A eleição para a Prefeitura de São Paulo está tão estranha que uma eventual ida do candidato Pablo Marçal ao segundo turno poderá abrir “as portas do inferno” no campo da direita. Se for contra o psolista Guilherme Boulos, deverá unir a direita e colocar em situação delicada tanto o ex-presidente Jair Bolsonaro quanto o governador de São Paulo, Tarcísio de Freitas, principal apoiador do prefeito Ricardo Nunes.
Vencendo a eleição, Marçal passará a ser o candidato da direita à Presidência da República, queira Bolsonaro ou não. A estratégia do ex-presidente — jogar até o último momento com a esperança de que possa vir a ser absolvido pela Justiça para concorrer à Presidência, como fez Lula em 2018 — irá por água abaixo. A direita já terá seu candidato, que, para chegar à Prefeitura paulistana, terá convencido a maioria dos direitistas de que hoje é ele quem pode derrotar Lula e o PT, não mais Bolsonaro.
Ainda que não vença a eleição — não há sinal definitivo de uma onda “marçalista” nestes próximos dias, só indícios incipientes —, Marçal já é uma pedra no sapato dos Bolsonaros e deverá tentar permanecer como novo líder da direita, mesmo enfrentando diretamente o ex-presidente — o que poderia prejudicar a direita nacional. Sua influência no país todo ainda é pequena, mas há sinais de apoio noutros estados, inclusive no Rio, terra onde nasceu o bolsonarismo.
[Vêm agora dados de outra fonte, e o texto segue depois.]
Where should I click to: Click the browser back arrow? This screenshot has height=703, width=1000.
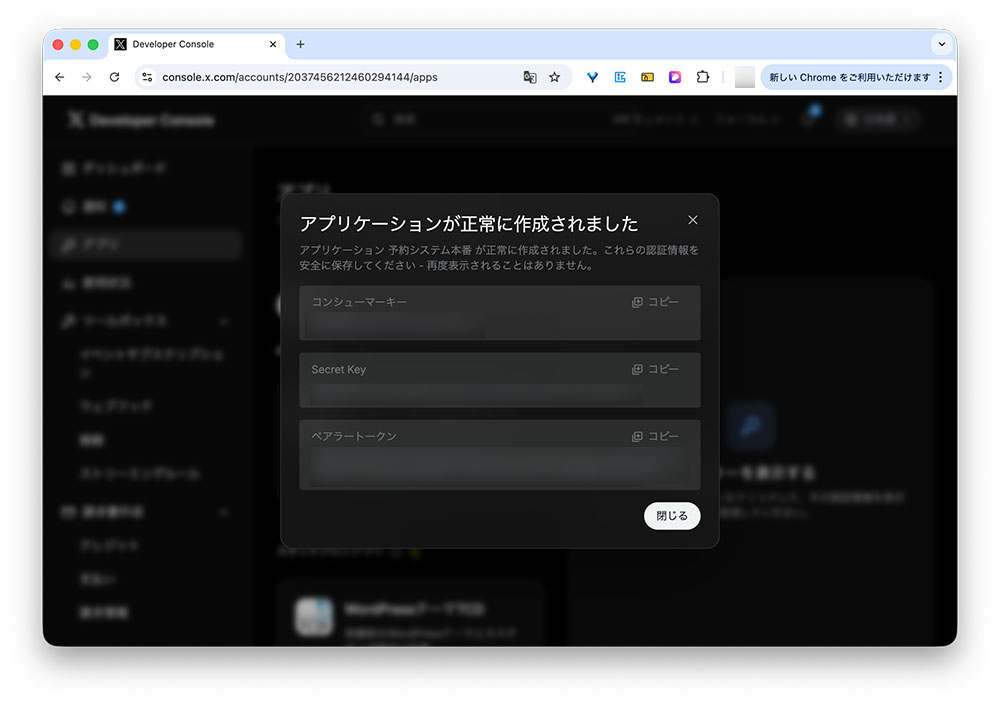point(60,77)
A escolha de Bolsonaro por Ricardo Nunes, com base na máquina política do prefeito, levou-o a ser visto como mais um político tradicional, que se entregou às negociações envolvendo interesses diversos. Muitos dos liberais e conservadores que apoiam (ou apoiavam?) Bolsonaro hoje acham que Marçal é mais eficaz no desmantelamento da máquina política tradicional. Não que necessariamente gostem de seu jeito de ser, mas admiram seu destemor para combater os “comunistas” que mais uma vez estão no poder, agora representados por Boulos, do PSOL, na corrida à Prefeitura de São Paulo. São semelhantes aos centristas que votaram em Lula para derrotar Bolsonaro em 2022. Mesmo que achem que ele possa ser corrupto e use truques baixos para enganar seus seguidores, consideram que vale a pena apoiá-lo pela firmeza de suas posições, pela valentia que demonstra ao enfrentar Boulos.
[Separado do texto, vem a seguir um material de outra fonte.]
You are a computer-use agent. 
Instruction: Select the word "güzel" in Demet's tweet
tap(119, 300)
Nunes, em contrapartida, é desprezado por esses eleitores como representante da velha política desonesta e ineficaz. Eles querem derrotar os petistas não por meio da máquina pública, mas com a virulência das atitudes de desmonte dessa máquina por dentro. E Marçal parece ter a coragem para isso, como Bolsonaro parecia em 2018.
Na visão dos bolsonaristas, toda a arquitetura de mudanças promovida por Bolsonaro vem sendo desmontada pelo governo petista, e o trabalho de “destruição criativa” terá de ser retomado num eventual próximo governo direitista. O protagonismo de Marçal nesta campanha eleitoral desmonta a estratégia que vem sendo calculada há tempos em dois campos direitistas.
De um lado, o presidente do PSD, Gilberto Kassab, sempre defendeu que Tarcísio de Freitas se candidate à reeleição ao governo de São Paulo, para disputar a eleição presidencial só em 2030. Seus inimigos dizem que ele quer ser vice, para assumir o governo quando Tarcísio se lançar candidato. Outro lado defende que a direita concorra com um dos governadores: Tarcísio, de São Paulo; Caiado, de Goiás; Zema, de Minas; ou Ratinho Júnior, do Paraná — nessa ordem de preferência. Quem tiver mais condições ganha o apoio dos demais.
O fator Marçal entra nessa equação como um divisor. Todos, hoje, concordam em que apenas Tarcísio tem condições de derrotar Lula. Se o presidente atual não tiver condições de concorrer, porém, a disputa seria mais fácil, pois acreditam que, sem Lula, o PT não tem chance de vencer a direita unida. Isso se a direita se unir em torno de algum candidato. Se Bolsonaro não se tornar elegível até lá, Marçal pretende se apresentar. Pode ser, porém, que um desses governadores não aceite se submeter a ele, como Tarcísio. Ele disse que, num segundo turno entre Marçal e Boulos, o melhor seria votar nulo.